Task goal >> For the records that follow, please set down exactly the lines between the one holding "The width and height of the screenshot is (1800, 522)." and the one holding "Task: Click refresh", inclusive, and only those.

Records provided >>
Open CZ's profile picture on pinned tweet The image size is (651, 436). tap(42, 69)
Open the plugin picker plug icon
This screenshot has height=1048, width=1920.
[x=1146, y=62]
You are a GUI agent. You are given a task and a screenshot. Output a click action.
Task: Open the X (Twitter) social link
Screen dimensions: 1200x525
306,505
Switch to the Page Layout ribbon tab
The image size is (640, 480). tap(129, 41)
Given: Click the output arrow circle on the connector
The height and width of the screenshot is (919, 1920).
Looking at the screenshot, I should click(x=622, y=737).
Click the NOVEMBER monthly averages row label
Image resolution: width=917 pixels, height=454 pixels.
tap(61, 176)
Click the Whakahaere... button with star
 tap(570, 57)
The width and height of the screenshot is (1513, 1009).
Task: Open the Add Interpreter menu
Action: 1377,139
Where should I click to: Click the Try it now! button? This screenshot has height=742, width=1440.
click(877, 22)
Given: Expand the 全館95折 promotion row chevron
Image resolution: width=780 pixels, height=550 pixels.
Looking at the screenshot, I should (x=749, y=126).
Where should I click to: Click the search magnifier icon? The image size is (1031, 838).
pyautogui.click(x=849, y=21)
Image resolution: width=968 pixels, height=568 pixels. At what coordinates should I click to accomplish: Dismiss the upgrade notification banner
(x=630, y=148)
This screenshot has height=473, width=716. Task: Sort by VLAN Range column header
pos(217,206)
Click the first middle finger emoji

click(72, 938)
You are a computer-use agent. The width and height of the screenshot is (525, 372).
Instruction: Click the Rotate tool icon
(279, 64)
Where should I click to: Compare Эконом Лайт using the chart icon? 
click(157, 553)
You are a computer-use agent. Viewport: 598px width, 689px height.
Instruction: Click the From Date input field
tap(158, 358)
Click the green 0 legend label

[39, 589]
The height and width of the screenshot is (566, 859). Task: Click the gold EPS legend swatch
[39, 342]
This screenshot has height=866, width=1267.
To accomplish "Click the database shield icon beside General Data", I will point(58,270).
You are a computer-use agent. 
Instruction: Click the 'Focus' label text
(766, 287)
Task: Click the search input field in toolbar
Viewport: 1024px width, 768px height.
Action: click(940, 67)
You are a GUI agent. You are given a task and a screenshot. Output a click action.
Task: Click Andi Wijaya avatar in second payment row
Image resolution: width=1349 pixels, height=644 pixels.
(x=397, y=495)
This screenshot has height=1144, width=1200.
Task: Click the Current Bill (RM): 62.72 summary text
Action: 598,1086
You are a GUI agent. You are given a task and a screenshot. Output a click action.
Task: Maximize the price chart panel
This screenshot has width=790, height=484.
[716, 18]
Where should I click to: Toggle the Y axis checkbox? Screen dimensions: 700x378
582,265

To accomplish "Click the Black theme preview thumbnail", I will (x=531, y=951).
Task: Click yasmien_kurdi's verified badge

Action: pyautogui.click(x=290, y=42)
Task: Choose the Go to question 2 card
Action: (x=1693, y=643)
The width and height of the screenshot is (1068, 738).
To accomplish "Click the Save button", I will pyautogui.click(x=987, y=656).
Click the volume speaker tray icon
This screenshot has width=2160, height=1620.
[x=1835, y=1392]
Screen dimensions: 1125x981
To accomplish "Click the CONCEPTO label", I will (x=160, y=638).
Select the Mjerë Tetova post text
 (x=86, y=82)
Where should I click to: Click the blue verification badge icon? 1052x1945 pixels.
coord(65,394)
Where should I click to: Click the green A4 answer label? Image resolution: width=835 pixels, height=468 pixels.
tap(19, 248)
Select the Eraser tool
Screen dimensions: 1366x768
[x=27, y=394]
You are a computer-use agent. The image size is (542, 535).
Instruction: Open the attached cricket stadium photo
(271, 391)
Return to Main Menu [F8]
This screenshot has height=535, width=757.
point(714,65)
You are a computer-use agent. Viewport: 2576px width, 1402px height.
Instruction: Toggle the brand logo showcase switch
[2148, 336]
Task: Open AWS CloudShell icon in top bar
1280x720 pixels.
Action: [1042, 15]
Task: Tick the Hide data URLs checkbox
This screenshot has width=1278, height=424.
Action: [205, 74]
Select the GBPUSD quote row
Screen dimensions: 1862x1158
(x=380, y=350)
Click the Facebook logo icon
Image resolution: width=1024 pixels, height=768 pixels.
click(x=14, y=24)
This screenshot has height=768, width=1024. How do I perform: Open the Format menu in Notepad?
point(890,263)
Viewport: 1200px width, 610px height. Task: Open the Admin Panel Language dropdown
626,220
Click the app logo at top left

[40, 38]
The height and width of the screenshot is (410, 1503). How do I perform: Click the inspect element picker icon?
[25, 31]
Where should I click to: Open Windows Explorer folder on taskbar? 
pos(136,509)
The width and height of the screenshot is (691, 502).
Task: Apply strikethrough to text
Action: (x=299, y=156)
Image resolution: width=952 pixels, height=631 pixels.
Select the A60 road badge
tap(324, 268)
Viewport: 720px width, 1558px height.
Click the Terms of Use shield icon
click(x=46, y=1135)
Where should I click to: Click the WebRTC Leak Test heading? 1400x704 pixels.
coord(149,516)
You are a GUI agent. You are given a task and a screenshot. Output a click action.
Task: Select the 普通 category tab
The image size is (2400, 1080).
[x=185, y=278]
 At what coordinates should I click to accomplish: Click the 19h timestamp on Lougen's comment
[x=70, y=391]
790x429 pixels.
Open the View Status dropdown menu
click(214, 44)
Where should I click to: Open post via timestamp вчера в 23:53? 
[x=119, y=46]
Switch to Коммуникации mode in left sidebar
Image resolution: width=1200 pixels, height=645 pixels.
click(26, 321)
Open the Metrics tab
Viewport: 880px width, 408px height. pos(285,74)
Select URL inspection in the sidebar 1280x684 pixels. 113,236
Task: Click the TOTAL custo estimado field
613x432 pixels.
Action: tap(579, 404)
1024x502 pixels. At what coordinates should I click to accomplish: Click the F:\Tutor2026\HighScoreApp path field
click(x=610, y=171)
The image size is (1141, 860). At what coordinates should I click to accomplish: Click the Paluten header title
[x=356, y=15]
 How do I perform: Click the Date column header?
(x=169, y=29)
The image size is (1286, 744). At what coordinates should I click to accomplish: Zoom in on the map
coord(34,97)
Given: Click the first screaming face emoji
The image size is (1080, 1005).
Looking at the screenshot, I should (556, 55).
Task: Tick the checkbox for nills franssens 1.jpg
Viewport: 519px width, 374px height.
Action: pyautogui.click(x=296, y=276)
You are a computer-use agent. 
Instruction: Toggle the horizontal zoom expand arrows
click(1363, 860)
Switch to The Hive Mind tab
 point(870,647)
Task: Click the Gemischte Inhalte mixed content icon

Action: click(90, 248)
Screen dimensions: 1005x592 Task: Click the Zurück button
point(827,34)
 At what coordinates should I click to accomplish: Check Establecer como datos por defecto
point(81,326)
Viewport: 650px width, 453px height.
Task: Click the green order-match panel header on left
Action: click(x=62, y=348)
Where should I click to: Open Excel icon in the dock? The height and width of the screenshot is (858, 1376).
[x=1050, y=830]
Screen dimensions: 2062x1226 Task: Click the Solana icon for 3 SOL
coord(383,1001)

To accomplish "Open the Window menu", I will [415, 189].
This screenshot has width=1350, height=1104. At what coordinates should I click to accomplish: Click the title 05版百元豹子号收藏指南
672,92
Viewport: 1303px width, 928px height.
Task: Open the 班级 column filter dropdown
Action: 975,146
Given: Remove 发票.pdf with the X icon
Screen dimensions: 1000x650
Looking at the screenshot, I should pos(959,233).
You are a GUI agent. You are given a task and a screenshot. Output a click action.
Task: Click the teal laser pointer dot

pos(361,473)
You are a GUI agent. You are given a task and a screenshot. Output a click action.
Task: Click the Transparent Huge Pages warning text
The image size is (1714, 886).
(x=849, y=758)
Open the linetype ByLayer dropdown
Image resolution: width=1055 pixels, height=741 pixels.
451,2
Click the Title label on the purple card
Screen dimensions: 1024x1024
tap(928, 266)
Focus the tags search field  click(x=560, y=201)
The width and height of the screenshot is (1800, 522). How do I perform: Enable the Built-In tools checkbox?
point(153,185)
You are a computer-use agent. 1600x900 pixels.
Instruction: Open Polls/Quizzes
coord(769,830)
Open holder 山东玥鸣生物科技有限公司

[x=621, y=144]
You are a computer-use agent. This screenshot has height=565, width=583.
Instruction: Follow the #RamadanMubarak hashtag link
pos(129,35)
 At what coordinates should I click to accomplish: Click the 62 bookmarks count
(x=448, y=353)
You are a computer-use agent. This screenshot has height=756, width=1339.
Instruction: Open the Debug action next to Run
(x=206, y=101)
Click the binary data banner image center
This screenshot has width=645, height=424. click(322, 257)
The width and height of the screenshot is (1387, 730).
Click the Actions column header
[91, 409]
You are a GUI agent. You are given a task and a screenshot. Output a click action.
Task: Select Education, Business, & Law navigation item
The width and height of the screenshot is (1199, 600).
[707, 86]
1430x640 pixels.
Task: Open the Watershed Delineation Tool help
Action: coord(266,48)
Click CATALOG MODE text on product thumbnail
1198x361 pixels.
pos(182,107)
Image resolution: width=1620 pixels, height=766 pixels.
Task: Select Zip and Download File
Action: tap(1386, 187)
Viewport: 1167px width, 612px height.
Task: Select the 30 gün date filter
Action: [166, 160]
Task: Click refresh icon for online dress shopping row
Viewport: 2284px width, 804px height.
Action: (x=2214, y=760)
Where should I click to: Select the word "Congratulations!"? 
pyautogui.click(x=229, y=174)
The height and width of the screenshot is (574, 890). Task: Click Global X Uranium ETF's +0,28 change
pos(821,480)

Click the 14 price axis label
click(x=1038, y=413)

Completed exercise >>
The width and height of the screenshot is (1800, 522). How do I perform: Enable the Built-In tools checkbox?
point(153,185)
You are a computer-use agent. 1600x900 pixels.
Instruction: Open Polls/Quizzes
coord(769,830)
Open holder 山东玥鸣生物科技有限公司

[x=621, y=144]
You are a computer-use agent. This screenshot has height=565, width=583.
Instruction: Follow the #RamadanMubarak hashtag link
pos(129,35)
 At what coordinates should I click to accomplish: Click the 62 bookmarks count
(x=448, y=353)
You are a computer-use agent. This screenshot has height=756, width=1339.
Instruction: Open the Debug action next to Run
(x=206, y=101)
Click the binary data banner image center
This screenshot has width=645, height=424. click(322, 257)
The width and height of the screenshot is (1387, 730).
Click the Actions column header
[91, 409]
You are a GUI agent. You are given a task and a screenshot. Output a click action.
Task: Select Education, Business, & Law navigation item
The width and height of the screenshot is (1199, 600).
[707, 86]
1430x640 pixels.
Task: Open the Watershed Delineation Tool help
Action: coord(266,48)
Click CATALOG MODE text on product thumbnail
1198x361 pixels.
pos(182,107)
Image resolution: width=1620 pixels, height=766 pixels.
Task: Select Zip and Download File
Action: tap(1386, 187)
Viewport: 1167px width, 612px height.
Task: Select the 30 gün date filter
Action: [166, 160]
Task: Click refresh icon for online dress shopping row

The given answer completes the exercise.